DPRD Agam Laksanakan Hearing Dengan Tim Gugus Penanganan Covid-19

Selasa, 12 Mei 2020


WARTABERITA.CO.ID:
AGAM - Ketua DPRD Kabupaten Agam Provinsi Sumatera Barat Novi Irwa, menggelar hearing dengan Tim Gugus Penanganan Covid-19 daerah itu, Senin, (11/5/2020).

Rapat tersebut dilaksanakan guna untuk mengetahui bagaimana penanganan Covid-19 di Kabupaten Agam sejauh sebelumnya.

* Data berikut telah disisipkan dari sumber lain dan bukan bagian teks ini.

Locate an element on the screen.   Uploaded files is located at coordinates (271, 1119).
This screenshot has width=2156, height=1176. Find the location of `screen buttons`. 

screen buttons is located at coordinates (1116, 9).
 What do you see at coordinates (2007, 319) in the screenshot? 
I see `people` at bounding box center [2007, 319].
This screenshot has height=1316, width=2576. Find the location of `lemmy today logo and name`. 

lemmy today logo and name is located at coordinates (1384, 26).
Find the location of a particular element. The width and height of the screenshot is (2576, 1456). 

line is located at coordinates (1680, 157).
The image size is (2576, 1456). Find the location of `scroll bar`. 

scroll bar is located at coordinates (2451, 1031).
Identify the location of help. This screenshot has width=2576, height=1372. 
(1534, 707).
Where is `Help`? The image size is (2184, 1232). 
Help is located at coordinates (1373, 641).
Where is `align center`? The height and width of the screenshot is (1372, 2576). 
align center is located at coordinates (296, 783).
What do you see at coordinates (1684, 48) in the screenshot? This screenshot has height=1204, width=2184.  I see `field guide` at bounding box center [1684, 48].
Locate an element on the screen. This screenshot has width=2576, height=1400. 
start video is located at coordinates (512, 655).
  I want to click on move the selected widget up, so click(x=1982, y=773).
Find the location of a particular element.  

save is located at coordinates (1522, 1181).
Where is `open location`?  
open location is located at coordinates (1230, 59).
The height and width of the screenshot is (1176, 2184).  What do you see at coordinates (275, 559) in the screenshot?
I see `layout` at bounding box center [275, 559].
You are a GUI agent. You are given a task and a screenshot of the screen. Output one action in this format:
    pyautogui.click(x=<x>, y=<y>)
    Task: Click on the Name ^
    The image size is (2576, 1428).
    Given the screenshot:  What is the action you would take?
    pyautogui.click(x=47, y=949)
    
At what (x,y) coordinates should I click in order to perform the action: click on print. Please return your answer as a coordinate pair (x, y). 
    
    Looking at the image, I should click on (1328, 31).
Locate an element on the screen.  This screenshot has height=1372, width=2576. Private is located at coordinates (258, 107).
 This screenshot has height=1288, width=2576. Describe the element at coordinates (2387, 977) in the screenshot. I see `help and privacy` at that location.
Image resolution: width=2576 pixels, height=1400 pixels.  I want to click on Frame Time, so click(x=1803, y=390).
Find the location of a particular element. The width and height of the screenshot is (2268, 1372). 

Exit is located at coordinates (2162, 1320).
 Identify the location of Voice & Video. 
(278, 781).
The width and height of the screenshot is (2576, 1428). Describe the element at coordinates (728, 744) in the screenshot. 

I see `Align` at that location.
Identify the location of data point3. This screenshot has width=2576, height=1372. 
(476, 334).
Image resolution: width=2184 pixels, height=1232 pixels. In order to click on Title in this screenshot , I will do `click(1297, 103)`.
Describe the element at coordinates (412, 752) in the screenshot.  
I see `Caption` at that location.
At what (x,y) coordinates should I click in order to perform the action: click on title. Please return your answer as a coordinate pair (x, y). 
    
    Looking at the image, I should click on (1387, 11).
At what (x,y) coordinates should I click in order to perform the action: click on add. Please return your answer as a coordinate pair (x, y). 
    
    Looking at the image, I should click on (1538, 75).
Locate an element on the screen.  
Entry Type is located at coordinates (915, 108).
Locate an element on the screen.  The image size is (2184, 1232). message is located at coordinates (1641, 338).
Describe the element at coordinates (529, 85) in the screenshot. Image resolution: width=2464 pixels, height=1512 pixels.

Dimana rapat tersebut dipimpin langsung oleh Ketua DPRD Agam dan dihadiri secara teleconference oleh anggota DPRD Agam, Ketua Tim Gugus Penanganan Covid-19 Kabupaten Agam Martias Wanto serta jajarannya.

Ketua DPRD Agam Novi Irwan mengatakan rapat tersebut guna untuk membahas tentang pananganan Covid-19 di Kabupaten Agam dimana sampai sejauh ini sudah ada masyarakat Agam yang terpapar positif Covid-19.

Ketua Tim Gugus Penanganan Covid-19 Kabupaten Agam Martias Wanto mengatakan untuk kondisi Kabupaten Agam saat ini terdapat 387 orang tanpa gejala (OTG), 37 orang dalam pemantauan (ODP), 8 orang PDP, dan 14 orang terpapar positif Covid-19.

"Kita akan melanjutkan mengambil swap dimana ada beberapa orang yang belum kita ambil swapnya dan ada juga yang harus diulang mengambil swap," Ujarnya.

Martias Wanto menambahkan, Dari 4 Puskesmas yang melaksanakan kegiatan secara terbatas hanya tinggal 2 lagi yang masih melaksanakan kegiatan secara terbatas yakni Puskesmas Baso dan Puskesmas Lasi.

"Untuk puskemas lasi hari ini akan keluar hasil swap nya, Jika hasilnya negatif semua maka pelayanan di puskesmas tersebut akan dibuka lagi secara umum. Sedangkan, Puskesmas Tilatang Kamang dan Biaro sudah dapat beroperasi dengan normal seperti biasanya," Jelasnya

Ia juga mengatakan, sejauh ini pihaknya telah melaksanakan kegiatan-kegiatan seperti sosialisasi kepada masyarakat dan komunitas-komunitas terkait dengan bahaya penyebaran Covid-19, Serta juga telah membentuk tim untuk meninjau PSBB.

"Kita juga telah melaksanakan bantuan berupa beras, garam, sayuran dan bantuan lainnya. Pada penyaluran bantuan pada bulan pertama penanganan Covid-19 yakni, Beras gratis, operasi pasar khusus, garam gratis, penyaluran sayuran, buah-buahan dan bahan pangan lainnya," kata Martias Wanto.

Selain itu, Dia juga memberikan bantuan beras gratis kepada kelompok yang kehilangan penghasilan, bantuan dari donatur dan pihak ketiga, PKH program sembako, lanjutan Agam Menyemai, humas.